◆ O QUE SE PEDE: Coloque em uma tabela Markdown, com as colunas "Nº" e "Linha", os registros desde a linha que contém "The height and width of the screenshot is (343, 518)." até o fim dos registros, com as duas pontas incluídas e sem as linhas em branco. Deixe as imagens fora da resposta.

[Linhas com dados de apontamento]
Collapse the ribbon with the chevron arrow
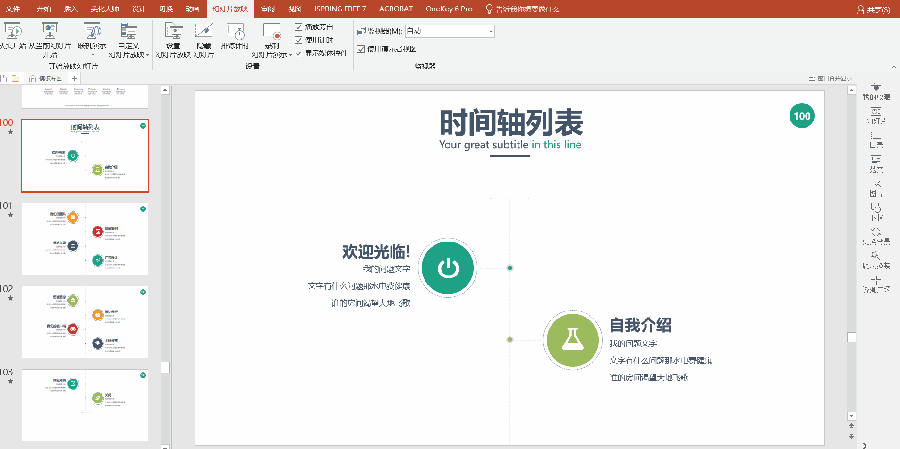 pos(894,67)
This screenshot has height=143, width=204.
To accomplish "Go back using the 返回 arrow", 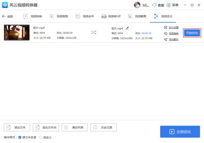I will 7,16.
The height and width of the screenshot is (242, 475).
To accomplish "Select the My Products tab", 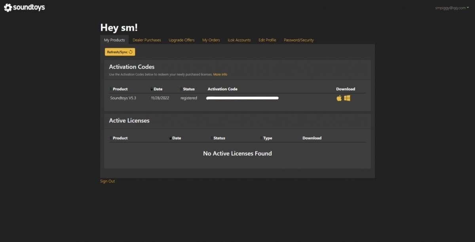I will (x=114, y=40).
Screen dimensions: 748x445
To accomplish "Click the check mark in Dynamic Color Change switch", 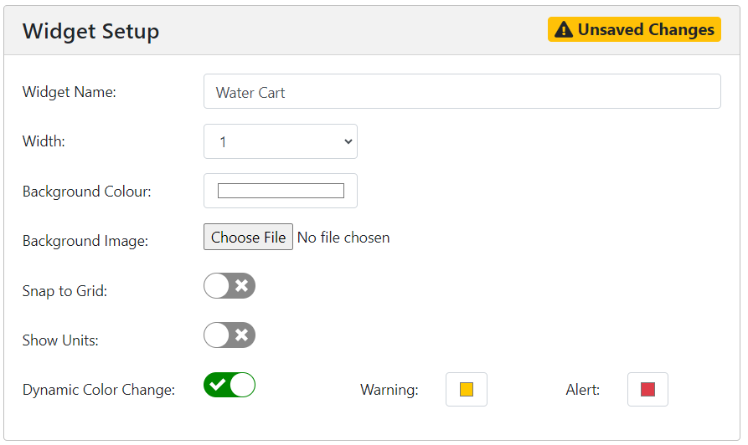I will [x=217, y=385].
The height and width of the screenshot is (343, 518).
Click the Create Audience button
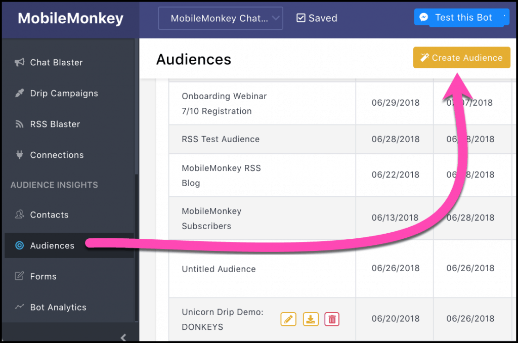pyautogui.click(x=461, y=57)
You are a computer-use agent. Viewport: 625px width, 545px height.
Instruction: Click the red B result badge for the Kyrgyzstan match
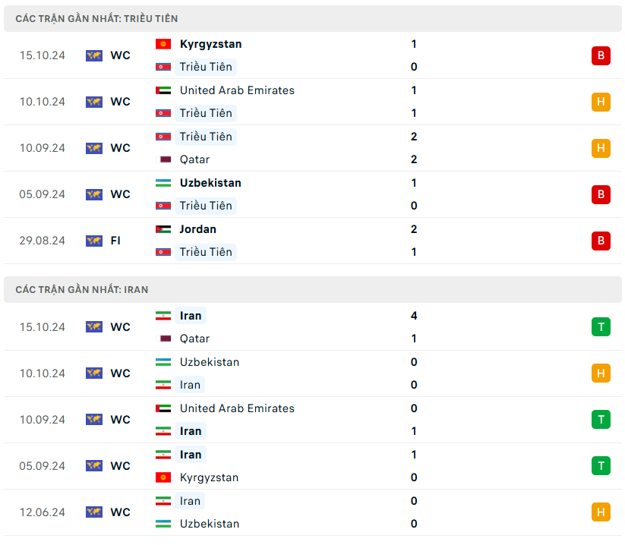601,55
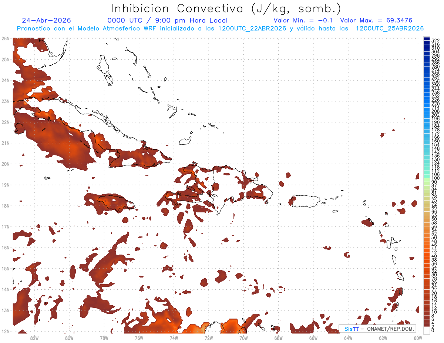Select the 24-Abr-2026 date label
Viewport: 444px width, 343px height.
click(x=46, y=20)
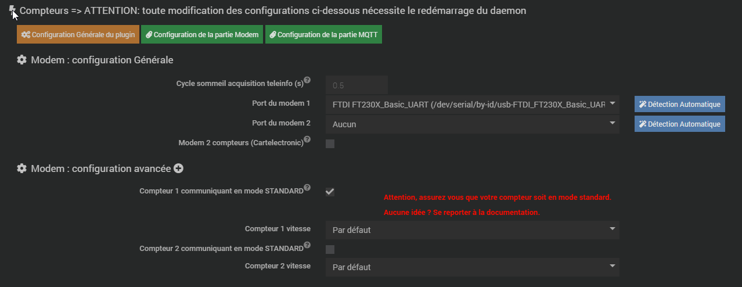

◆ SOLUÇÃO DA TAREFA:
| Nº | Linha |
|---|---|
| 1 | The height and width of the screenshot is (343, 518). |
| 2 | Click the Create Audience button |
| 3 | pyautogui.click(x=461, y=57) |
| 4 | You are a computer-use agent. Viewport: 625px width, 545px height. |
| 5 | Instruction: Click the red B result badge for the Kyrgyzstan match |
| 6 | 601,55 |
| 7 | Select the 24-Abr-2026 date label |
| 8 | Viewport: 444px width, 343px height. |
| 9 | click(x=46, y=20) |